Leaving the bait, Cadryn began to walk away, when his bad leg locked in place, skin writhing. The sound of the caravan members singing and trading tales faded away, as his vision began to swim their shapes melted into mere stains of light. Now, the other voice dripped in his ear, close on his neck like an old lover.

“I shall gift you with the pain of Knowing: Betrayal of act shall fall upon you, from one you hate, and from one you love. Both will die, thy will be done.”

Cadryn staggered then, as a wave of light and heat slammed into his back, the deathly voice vanishing with a shriek. Spinning, he came up into a low guard, blade sliding free from his scabbard. His view of Gemma was blocked by another.

Mareth, steam rising around her from heat blasted cobblestone, stood with her ironbound staff held high, three small suns in place of one. Flames wreathed her arms, flaring blue-green from scarred flesh. She spoke, her voice just loud enough to hear over the sound of her own fury.

“Be gone, creature. I will not repeat myself.”

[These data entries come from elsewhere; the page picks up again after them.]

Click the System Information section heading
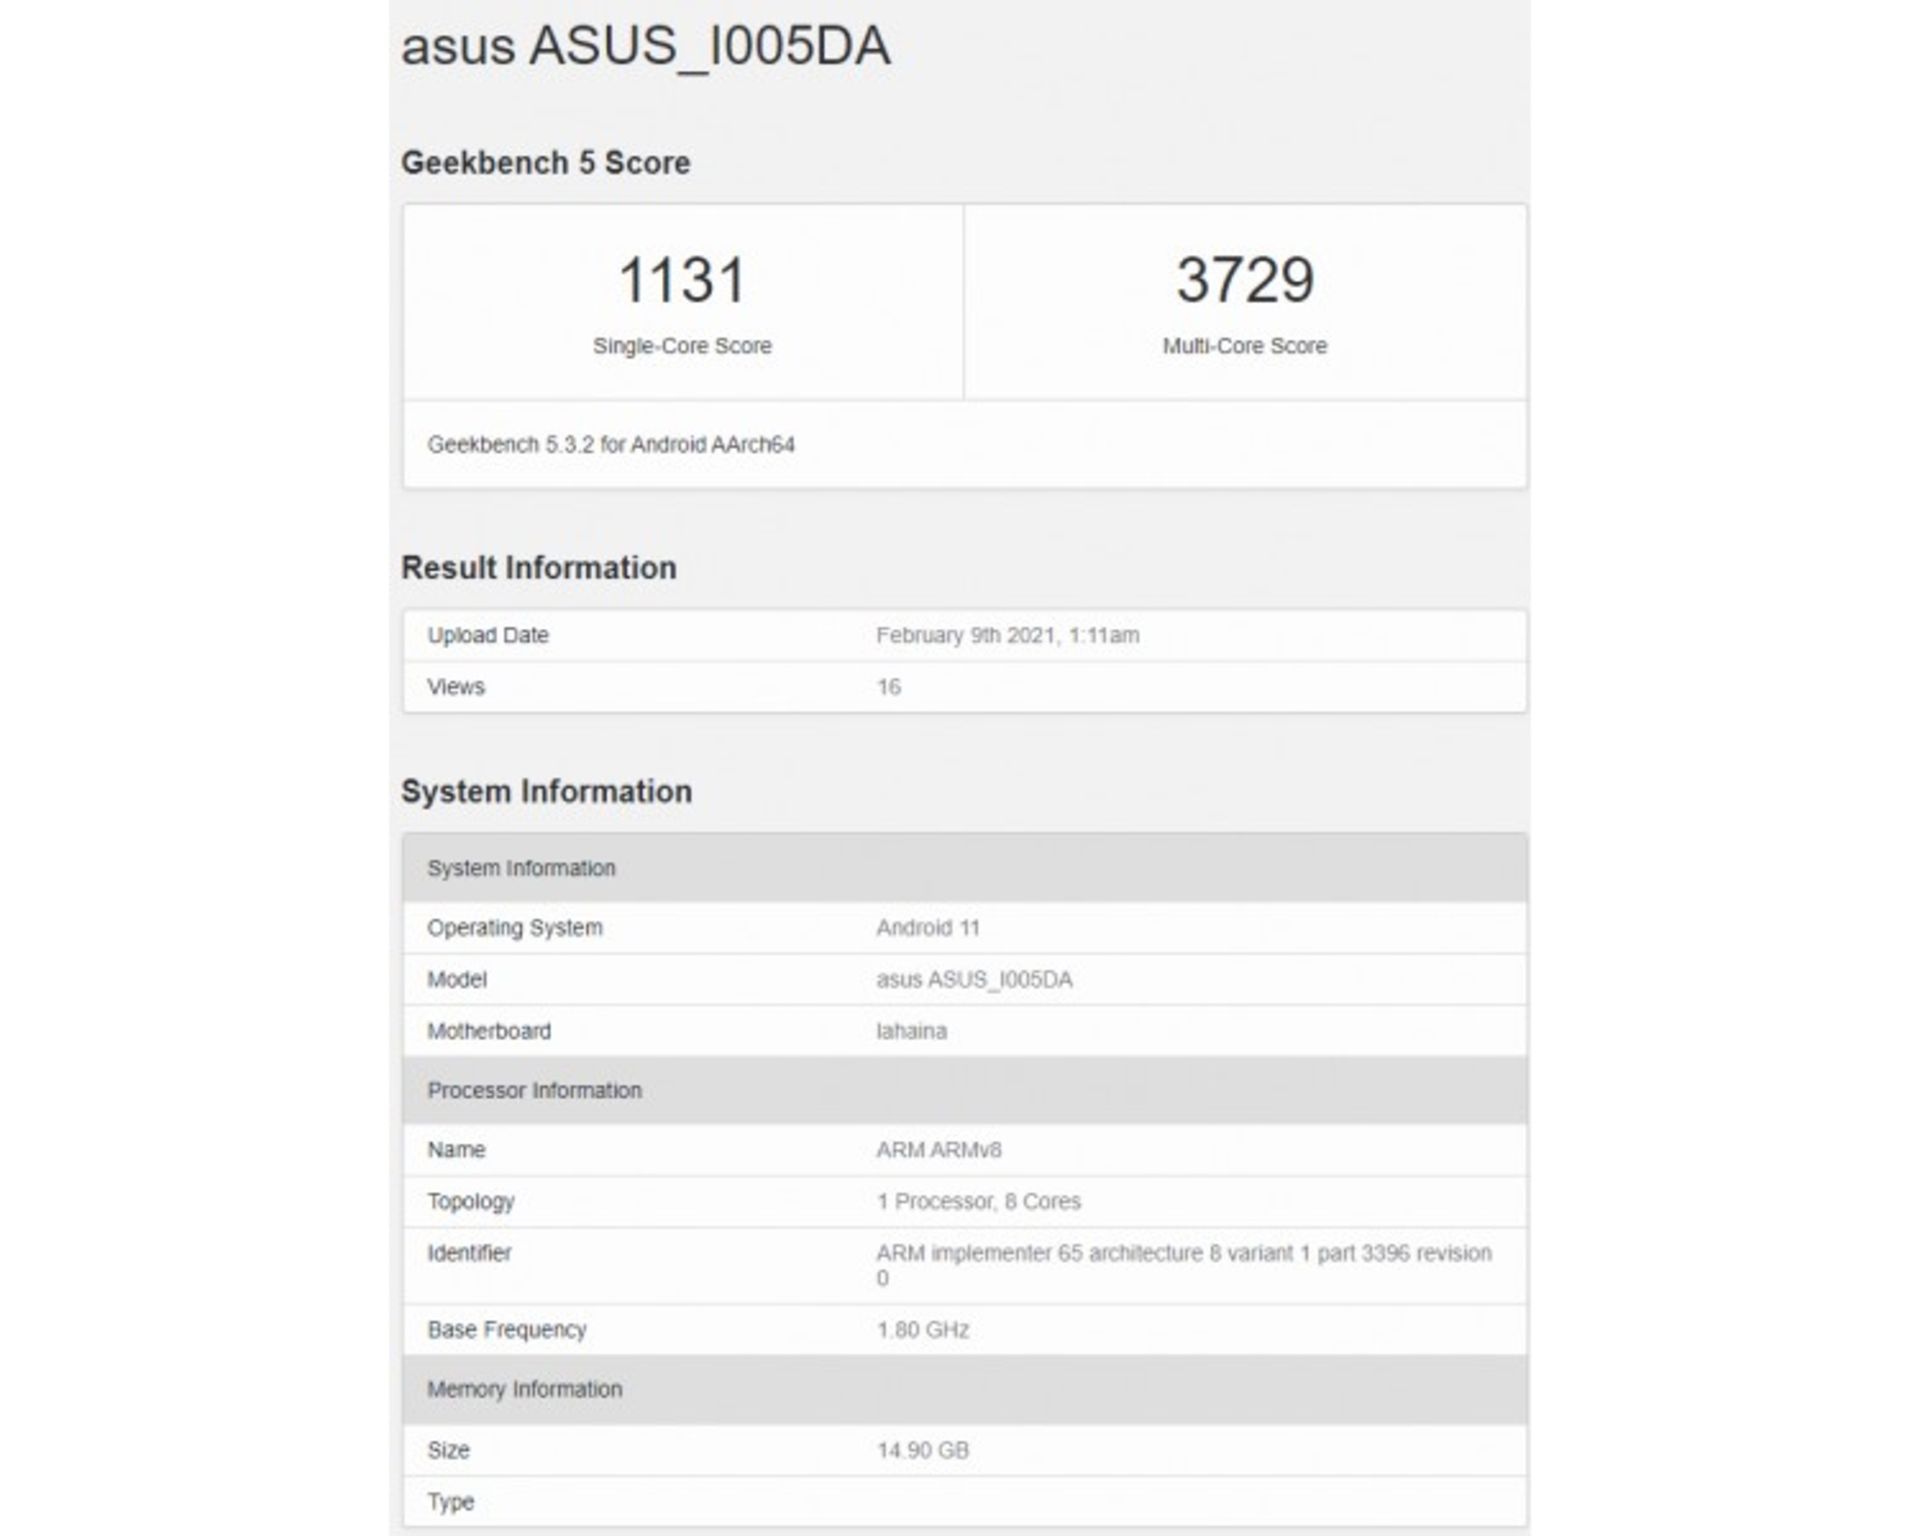This screenshot has height=1536, width=1920. 546,792
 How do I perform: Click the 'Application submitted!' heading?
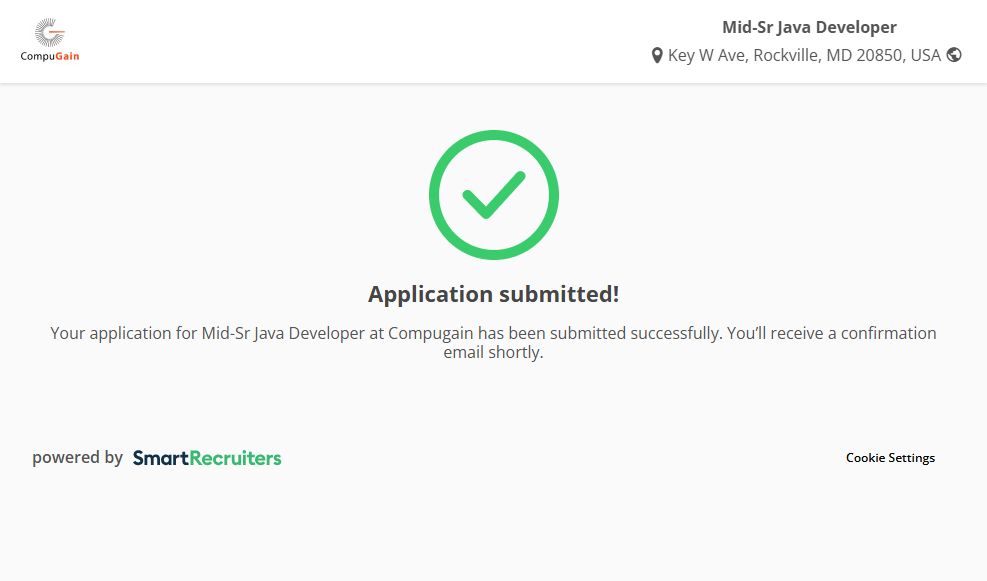click(x=494, y=294)
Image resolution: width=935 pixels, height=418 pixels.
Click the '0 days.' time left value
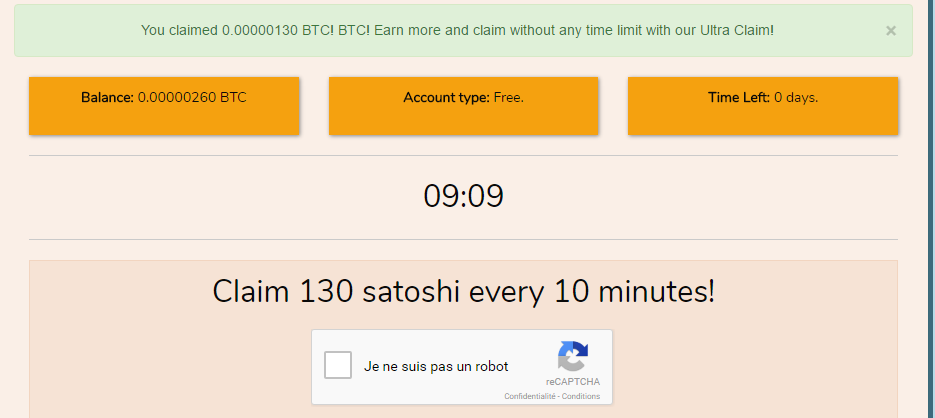796,98
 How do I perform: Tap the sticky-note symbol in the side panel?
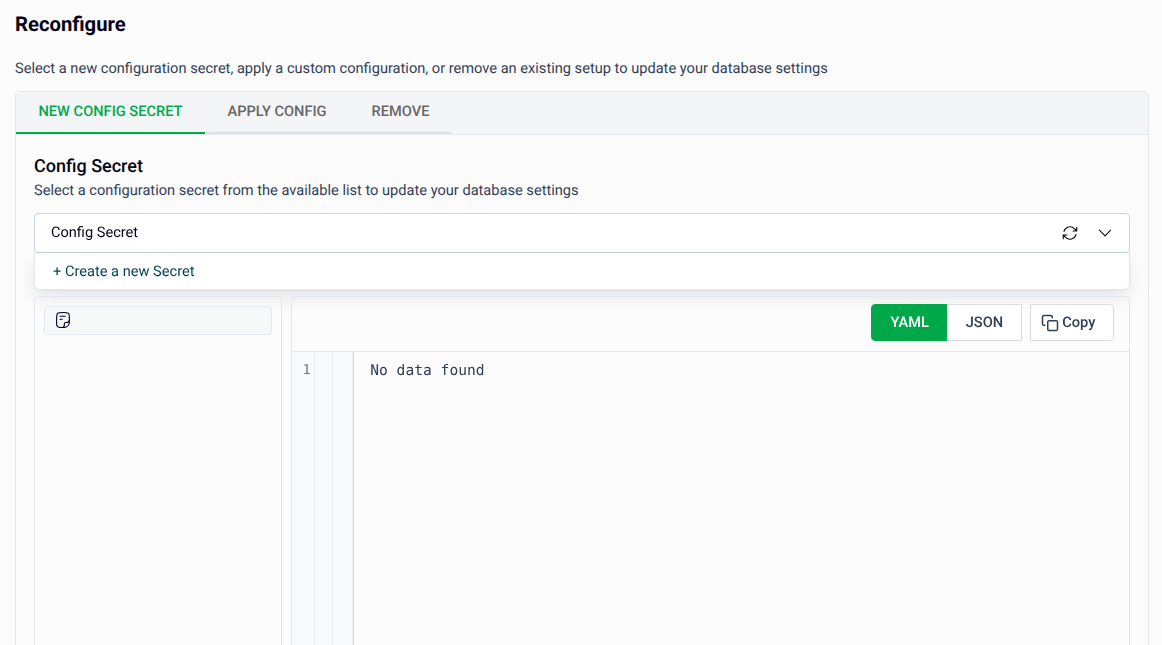[x=63, y=320]
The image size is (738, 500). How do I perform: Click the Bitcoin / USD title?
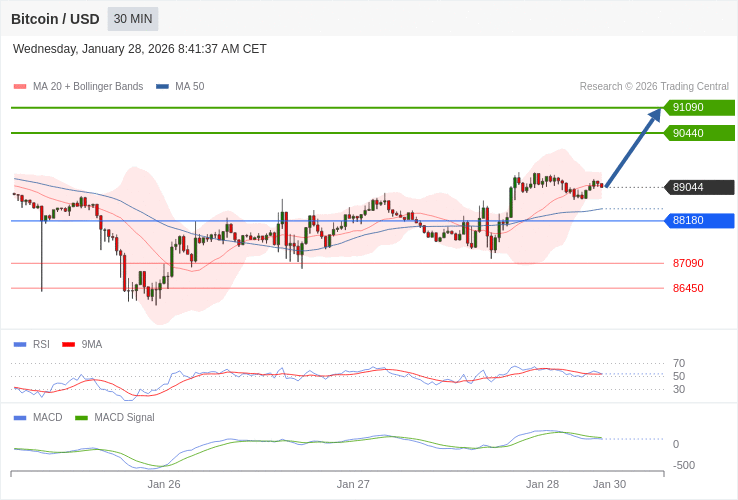(x=55, y=19)
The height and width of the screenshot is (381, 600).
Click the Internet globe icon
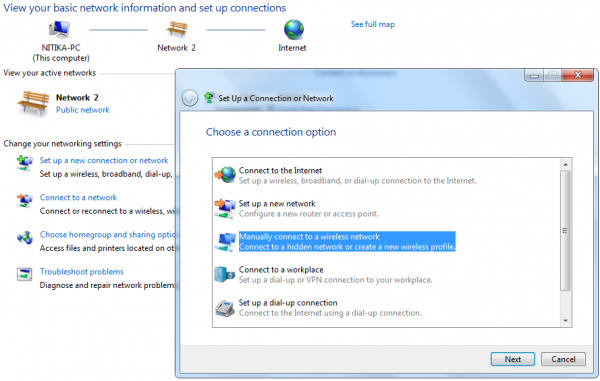pos(293,29)
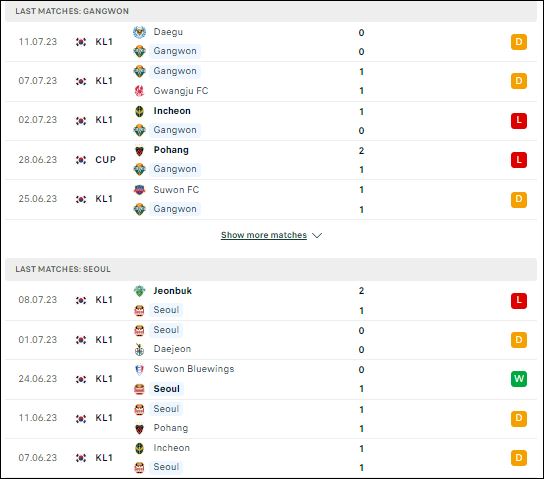Click the green W result badge
Viewport: 544px width, 479px height.
(x=519, y=378)
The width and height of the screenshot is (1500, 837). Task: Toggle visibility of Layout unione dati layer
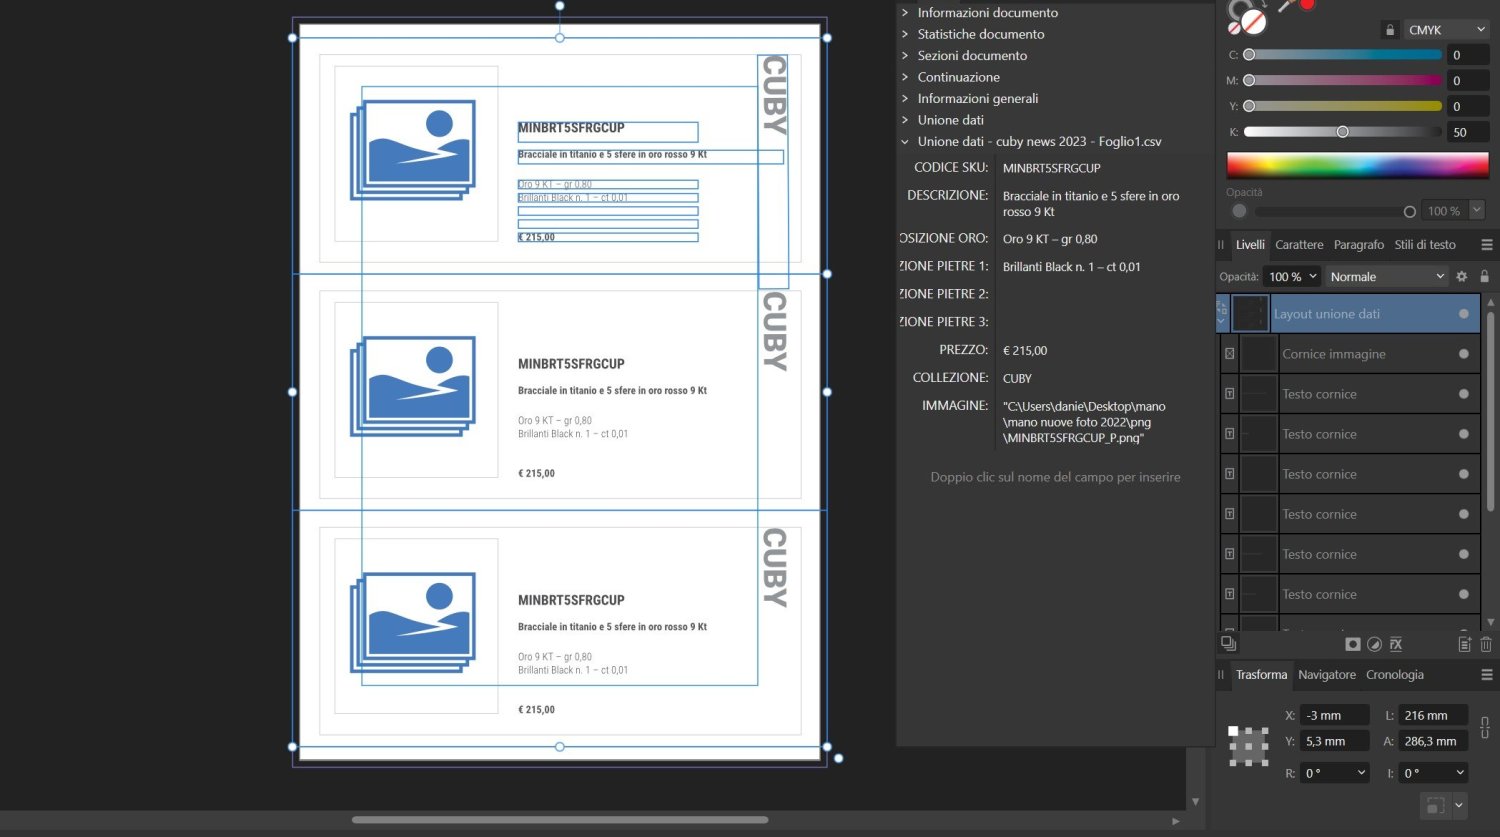pos(1463,314)

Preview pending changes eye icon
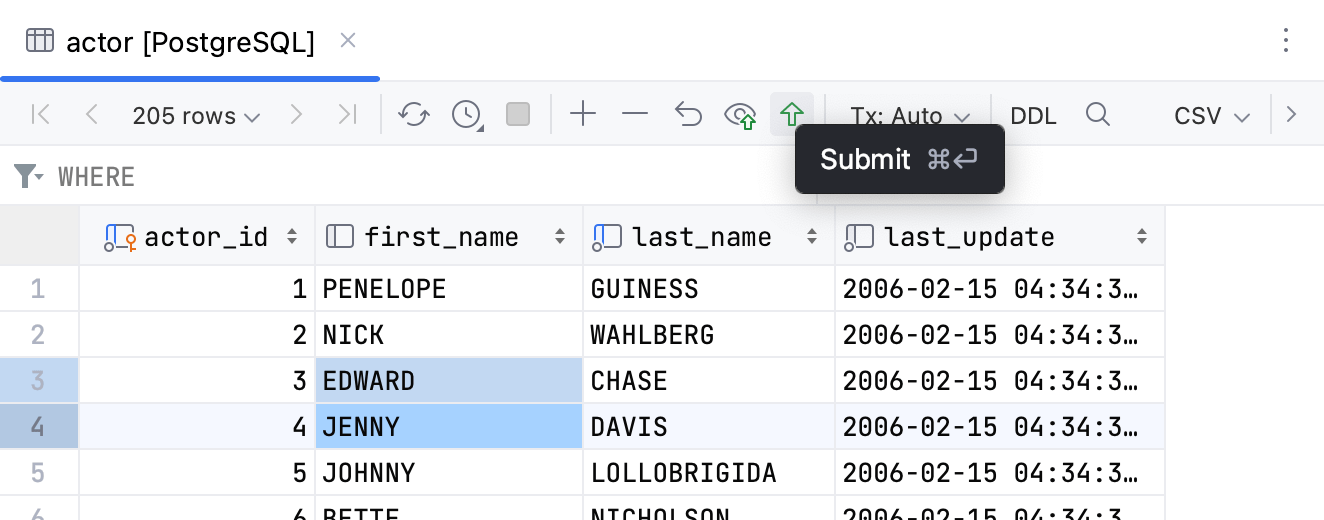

Cowering, Gemma Plot complied, scrapping up the mat in a hurried panic. Throwing it over the pile of junk, and without a mote of apparent effort, she lifted the entire mass with a single arm, depositing it on her own back. Shuffling sideways, never taking those marbled eyes off Cadryn, she scuttled out to the gate, smiling.

Only after she was gone, did Mareth lower her staff, the flames dying out to embers. In the still air that followed, the murmuring of the travelers was filled with apprehension. From above, Bahsa called down to them to go back to their affairs, and they did without protest. Encara joined them, a wide grin splitting her thin lips.

“Well that looked exciting, what’d she say?” she asked.

“Nothing that matters,” Mareth answered, without turning to face them fully.

In the last light of her staff, Cadryn could see the dried tears.

The rest of the night of the Melezane’s visit passed with mercifully little excitement. Unfortunately, that gave Cadryn lots of time to consider the words that alien voice had spoken, the promise of betrayal and death. Maybe, he concluded, Mareth was right: it did not matter, who is to say it was not a lie? It was a small comfort as the tired man crawled into his alcove that morning, just ahead of the rising sun, and sought the freedom of sleep.

He found his dreams of little comfort.